Energy Geosciences Division researchers are preparing to deploy new instrumentation developed at Berkeley Lab’s Geosciences Measurement Facility in a 500-meter deep borehole drilled across portions of the San Andreas Fault near San Juan Bautista, California, this summer. The goal of the project, being carried out in collaboration with Emily Brodsky and Andrew Barbour of UC Santa Cruz and the USGS, is to document the complex interplay between variations in fault hydro-geologic properties and active fault movements related to plate boundary tectonics.
Spanning the length of California, the San Andreas Fault (SAF) zone is formed along the transform plate boundary between the Pacific and North American plates as they slide past one another. Over time, the plates themselves move slowly – about 5 centimeters per year on average, however in some years or locations there is no movement at all. Eventually the built-up strain of the plates pushing against one another breaks the rock along the fault, causing earthquakes and changes in hydrogeology.
To prepare for their work there and select an optimal drilling site location, Craig Ulrich, an EESA principal scientific engineering associate, built a local geological model to include geological, hydrogeological and seismic data (see image and video about the model building). EGD staff scientist Yves Guglielmi and GMF team are leading similar EGD research explorations on inactive faults at the Sanford Underground Research Laboratory in South Dakota, and Mont Terri, in Switzerland. In these stable fault systems, the team employs the SIMFIP probe developed at Berkeley Lab to artificially inject fluid pressure in order to activate the inactive faults or the fracture movements at very high (large 106 Pascal) fluid pressures representative of deep crust conditions.

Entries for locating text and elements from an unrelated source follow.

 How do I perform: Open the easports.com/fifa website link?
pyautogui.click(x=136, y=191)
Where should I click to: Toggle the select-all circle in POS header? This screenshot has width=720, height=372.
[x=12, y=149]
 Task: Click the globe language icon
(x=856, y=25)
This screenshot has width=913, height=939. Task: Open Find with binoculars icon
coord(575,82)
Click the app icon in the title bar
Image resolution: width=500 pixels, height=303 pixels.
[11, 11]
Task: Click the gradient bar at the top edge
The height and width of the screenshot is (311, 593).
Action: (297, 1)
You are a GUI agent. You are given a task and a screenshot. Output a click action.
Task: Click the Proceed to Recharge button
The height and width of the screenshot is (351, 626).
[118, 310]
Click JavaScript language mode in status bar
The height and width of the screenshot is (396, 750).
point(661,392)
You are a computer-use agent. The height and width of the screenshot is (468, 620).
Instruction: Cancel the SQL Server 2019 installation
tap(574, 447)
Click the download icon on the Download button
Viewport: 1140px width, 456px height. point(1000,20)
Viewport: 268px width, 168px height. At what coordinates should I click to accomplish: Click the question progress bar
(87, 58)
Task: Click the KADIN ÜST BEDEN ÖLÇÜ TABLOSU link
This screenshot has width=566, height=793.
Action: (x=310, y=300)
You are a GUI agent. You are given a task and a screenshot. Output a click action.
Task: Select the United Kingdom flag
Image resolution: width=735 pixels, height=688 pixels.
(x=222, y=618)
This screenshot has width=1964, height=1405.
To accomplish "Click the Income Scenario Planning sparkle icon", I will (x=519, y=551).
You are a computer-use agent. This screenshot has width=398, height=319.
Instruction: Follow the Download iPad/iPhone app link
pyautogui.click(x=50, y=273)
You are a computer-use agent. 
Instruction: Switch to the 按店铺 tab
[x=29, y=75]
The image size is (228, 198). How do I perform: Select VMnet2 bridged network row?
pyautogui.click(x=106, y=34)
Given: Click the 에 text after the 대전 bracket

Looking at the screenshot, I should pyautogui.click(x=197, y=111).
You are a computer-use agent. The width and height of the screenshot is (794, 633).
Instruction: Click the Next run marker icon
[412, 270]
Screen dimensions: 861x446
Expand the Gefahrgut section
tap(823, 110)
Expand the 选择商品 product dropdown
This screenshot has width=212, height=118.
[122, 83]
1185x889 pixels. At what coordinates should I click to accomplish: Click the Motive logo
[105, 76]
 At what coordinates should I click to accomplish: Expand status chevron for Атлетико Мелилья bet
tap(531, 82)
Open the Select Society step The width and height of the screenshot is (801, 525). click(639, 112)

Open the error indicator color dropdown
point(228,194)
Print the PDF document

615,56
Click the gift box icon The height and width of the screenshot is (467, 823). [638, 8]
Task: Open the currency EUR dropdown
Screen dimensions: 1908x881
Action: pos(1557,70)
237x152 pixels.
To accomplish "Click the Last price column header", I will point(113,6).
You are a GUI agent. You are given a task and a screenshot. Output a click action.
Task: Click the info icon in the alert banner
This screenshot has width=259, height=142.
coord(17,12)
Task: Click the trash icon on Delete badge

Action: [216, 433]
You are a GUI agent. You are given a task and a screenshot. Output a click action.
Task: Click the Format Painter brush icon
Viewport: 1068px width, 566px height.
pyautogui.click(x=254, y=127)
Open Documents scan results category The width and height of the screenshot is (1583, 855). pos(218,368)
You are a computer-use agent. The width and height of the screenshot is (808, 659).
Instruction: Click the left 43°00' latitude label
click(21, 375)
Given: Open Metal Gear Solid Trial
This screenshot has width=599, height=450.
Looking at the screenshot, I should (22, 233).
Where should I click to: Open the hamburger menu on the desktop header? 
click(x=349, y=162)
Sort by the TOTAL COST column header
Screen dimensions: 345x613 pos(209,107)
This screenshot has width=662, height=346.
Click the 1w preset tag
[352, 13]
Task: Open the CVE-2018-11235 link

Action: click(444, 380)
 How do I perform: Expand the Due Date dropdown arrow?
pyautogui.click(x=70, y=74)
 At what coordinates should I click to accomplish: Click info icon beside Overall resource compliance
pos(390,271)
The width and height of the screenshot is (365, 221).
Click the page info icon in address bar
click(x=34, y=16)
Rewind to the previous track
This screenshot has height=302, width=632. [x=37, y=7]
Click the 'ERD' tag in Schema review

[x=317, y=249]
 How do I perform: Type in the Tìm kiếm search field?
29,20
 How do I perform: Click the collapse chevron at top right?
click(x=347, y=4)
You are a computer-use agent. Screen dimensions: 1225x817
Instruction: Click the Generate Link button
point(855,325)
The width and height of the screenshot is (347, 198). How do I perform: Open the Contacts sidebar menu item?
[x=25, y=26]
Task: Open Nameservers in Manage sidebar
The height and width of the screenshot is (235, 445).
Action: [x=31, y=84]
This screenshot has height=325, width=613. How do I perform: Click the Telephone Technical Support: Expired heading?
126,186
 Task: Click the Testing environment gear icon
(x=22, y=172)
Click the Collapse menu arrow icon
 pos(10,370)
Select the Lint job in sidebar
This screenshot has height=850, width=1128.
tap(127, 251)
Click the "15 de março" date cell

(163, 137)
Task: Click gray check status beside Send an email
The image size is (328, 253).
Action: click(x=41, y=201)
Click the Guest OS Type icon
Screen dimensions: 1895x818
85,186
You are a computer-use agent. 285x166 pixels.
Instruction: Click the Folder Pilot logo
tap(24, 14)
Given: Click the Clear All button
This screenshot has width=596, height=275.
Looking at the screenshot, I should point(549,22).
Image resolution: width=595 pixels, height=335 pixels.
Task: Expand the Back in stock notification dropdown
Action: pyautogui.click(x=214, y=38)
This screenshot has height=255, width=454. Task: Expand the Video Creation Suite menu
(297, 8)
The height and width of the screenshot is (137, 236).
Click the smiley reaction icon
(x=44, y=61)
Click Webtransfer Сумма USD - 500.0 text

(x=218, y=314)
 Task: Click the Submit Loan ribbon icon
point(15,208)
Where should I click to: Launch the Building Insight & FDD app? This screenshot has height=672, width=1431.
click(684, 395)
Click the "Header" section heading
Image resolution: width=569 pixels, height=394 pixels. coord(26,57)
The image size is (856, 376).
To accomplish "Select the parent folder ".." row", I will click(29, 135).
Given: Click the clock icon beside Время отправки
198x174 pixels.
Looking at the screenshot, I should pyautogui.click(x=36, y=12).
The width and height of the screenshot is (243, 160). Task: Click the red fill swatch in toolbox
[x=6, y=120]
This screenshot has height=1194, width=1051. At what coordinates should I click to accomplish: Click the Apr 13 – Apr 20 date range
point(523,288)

In the project exploring the San Andreas Fault, it was necessary to develop a new probe to passively monitor fault displacement and pressure at natural ambient pressures without fluid injection. Also developed at GMF by Paul Cook and Florian Soom, this probe is more appropriate for investigating faults in active tectonic regions. Indeed, the instrumentation is capable of detecting fast (seconds to hours) three-dimensional movements on the order of micrometers to millimeters, caused by small earthquakes or creep events. It also can autonomously readjust its measurement range in order to continue reading long-term slow (days to years) displacement activity and has integrated fluid-pressure sensors in order to explore how the fault-pore pressure changes with displacements.